Aşağıya iniyoruz. Du Bois ve Bonte kapıda bekleyen ekip arabasına binmek üzereler anahtarlarımızı verip arabaya yöneliyoruz. Oturur oturmaz iki pilottan da “ooo” sesleri geliyor.
 
Yeni üniformalarınız hiç de fena değilmiş!
 
İlk uçuşunu yapacak yeni hostes edasıyla kırıtıyoruz. Teşekkürler!
 
Genelde uçuşlara tek başıma gidiyorum. Yalnız olmak pek keyifli olmuyor. Bugün yanımda Nilüfer
olacak, memnunum. 
 
Ekip arabamız havalanına doğru yol alıyor. Pilotlar uçaktan, teknik konulardan sohbete dalmışken biz de Nilüfer'le Ömer Bongo'yu karşılama provası yapıyoruz. Hakkında hiçbirşey bilmiyoruz. Nasıl biri? Yanında kimler olacak? kaç kişi gidiyor? Uçağa girdiğinde herhalde Fransızca “Hoşgeldiniz Ekselansları”  dememiz gerekiyor. Ne de olsa resmi dilleri. Yoksa Gabon dilinde mi hoşgeldiniz desek? “Mbolo”. Bir sürü kabile dili var. Hangi aileden geliyor acaba? Bizim Gabonlu hostes ve stewardlarımız en yaygın kabile olan Fang'lerin dilini konuştuklarını söylemişlerdi. Bir de Bantu ve Batakeler var.
 
Havaalanına varıyoruz. Pilotlar uçuş rotalarını gösteren evrakları almak üzere ofise uğruyorlar.  Biz devam ediyoruz.
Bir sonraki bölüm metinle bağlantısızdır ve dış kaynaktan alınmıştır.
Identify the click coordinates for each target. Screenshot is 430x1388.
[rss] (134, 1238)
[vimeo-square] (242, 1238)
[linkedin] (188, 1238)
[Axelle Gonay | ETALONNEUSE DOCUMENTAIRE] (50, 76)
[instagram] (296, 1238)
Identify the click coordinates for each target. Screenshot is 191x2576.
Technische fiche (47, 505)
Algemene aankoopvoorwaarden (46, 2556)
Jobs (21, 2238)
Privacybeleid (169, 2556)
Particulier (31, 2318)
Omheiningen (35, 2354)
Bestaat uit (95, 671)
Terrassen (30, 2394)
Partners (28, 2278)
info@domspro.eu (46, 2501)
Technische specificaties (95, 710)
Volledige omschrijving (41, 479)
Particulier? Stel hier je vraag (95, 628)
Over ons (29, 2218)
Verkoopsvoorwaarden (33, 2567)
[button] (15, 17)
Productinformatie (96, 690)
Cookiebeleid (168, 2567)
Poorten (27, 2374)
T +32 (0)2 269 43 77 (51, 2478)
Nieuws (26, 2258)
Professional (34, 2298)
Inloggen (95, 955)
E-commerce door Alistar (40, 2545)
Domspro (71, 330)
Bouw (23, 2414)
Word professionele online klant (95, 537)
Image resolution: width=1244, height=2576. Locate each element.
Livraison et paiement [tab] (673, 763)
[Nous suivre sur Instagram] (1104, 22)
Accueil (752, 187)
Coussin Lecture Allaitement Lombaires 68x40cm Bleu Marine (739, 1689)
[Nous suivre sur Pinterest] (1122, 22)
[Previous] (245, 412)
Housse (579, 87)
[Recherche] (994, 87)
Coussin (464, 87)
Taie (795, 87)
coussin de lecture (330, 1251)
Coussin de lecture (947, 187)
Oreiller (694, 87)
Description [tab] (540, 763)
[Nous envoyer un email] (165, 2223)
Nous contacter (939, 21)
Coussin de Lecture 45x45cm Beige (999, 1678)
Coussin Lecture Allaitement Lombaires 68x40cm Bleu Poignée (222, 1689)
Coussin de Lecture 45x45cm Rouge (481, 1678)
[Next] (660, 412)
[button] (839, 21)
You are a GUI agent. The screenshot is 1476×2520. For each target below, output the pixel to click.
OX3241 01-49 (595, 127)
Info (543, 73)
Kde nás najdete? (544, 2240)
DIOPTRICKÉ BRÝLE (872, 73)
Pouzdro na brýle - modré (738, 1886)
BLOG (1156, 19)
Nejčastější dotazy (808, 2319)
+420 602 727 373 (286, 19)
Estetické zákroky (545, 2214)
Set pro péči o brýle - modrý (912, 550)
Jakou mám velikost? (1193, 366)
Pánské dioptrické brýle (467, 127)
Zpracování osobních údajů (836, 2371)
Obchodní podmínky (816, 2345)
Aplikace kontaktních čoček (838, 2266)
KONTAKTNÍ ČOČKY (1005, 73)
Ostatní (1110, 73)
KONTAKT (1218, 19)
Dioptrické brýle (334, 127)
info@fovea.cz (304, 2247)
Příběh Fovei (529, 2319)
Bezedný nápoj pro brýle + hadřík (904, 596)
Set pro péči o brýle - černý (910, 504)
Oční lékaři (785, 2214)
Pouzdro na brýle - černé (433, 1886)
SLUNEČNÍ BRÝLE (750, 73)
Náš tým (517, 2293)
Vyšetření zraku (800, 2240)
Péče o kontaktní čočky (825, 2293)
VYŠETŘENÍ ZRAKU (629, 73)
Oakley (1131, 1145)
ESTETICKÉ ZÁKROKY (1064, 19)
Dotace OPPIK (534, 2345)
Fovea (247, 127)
Uçağımız apronda hayli açığa parketmiş. Catering arabası, yakıt arabası, teknisyenler, telsizli yer görevlileri hepsi başında. Ön  merdivenin hemen önünde başlayan uzun bir kırmızı halı göze çarpıyor. Biraz açıkta üniformalı kalabalık bir bando takımı bekleşiyor. Uçağın burun tarafının altında askerler eşliğinde kameralı, fotoğraf makineli bir gurup toplanmış. Arabamız uçağa fazla yaklaşmadan indiriyor bizi. Küçük valizlerimizi çekerek ön merdivenden çıkıyoruz. Kırmızı halı tahmin ettiğimden cok daha uzunmuş.
 
Afrikaya geldiğimden beri uçağı hiç böyle temiz görmemiştim her taraf pırıl pırıl. Kokular sıkılmış, çok şık koltuk başlıkları konmuş, içerisi buz gibi serinletilmiş.
 
Her zaman uçtuğumuz Gabon'lu stewardların hiçbiri ortalıkta gözükmüyor. Tanımadığımız hostesler dolaşıyor kabinde. Bugünkü kabin ekibinin hepsi kadın sanırım. Fransız hostes Andrea ve Amir Elizabeth yemekleri teslim alıyorlar. İkisi de pür makyaj kırmızı rujlarıyla dikkat çekiyorlar. İçeri girdiğimizi gören Elizabeth parlak taşlı siyah gözlüklerini düzeltiyor hafif şaşkınlıkla bakıyor bize.
 
Nerdeyse tanıyamadım sizi!  Bu aylardır beklediğiniz yeni üniformanımız mı?
 
Gülümsüyoruz. Evet, Air Gabon hiç olmazsa President'ın uçuşuna yetiştirdi!
 
Çantalarımızı dolaba yerleştirip işe koyuluyoruz. Onlar kabin için yüklenen yemekleri kontrol edip sayımını yaparken ben kokpit yemeklerini inceliyorum. Bu her zaman yaptığımız birşey. Sivil havacılık kuralları gereği kaptan ve ikinci pilotun yemekleri tamamiyle birbirinden farklı olmak zorundadır. Biri tavuk isterse öbürü balık veya eti seçer. Biri yemekten dolayı hastalandığı takdirde diğeri uçağın kontrolünü alır.
 
Arka kabinden genç bir steward çıkageliyor, kendini tanıştırıyor bize. Ekipteki tek erkek bu açık renkli melez çocuk.  Elizabeth ekiple kısa toplantısını yapıyor,  herkese numaralarını veriyor.
 
Uçuş ekibinde tam bir askeri hiyerarşi vardır. Amir bir numaradır. Arka kabinden sorumlu kişi iki numara olur. Hostes veya stewardlar deneyimlerine göre diğer numaraları alırlar. Her numaranın sorumlu olduğu bölge ve yapacağı iş bellidir. Oturacağı yer ve sorumlu olduğu çıkış kapıları da bu numaralarla belirlenmiş olur. 
 
Catering arabası uzaklaşıyor ön galley kapısını kapatıyoruz. Yakıt alımı da bitti biz hazırız. Elizabeth hoşgeldiniz içeceklerini vereceği kristal bardakları parlatıyor.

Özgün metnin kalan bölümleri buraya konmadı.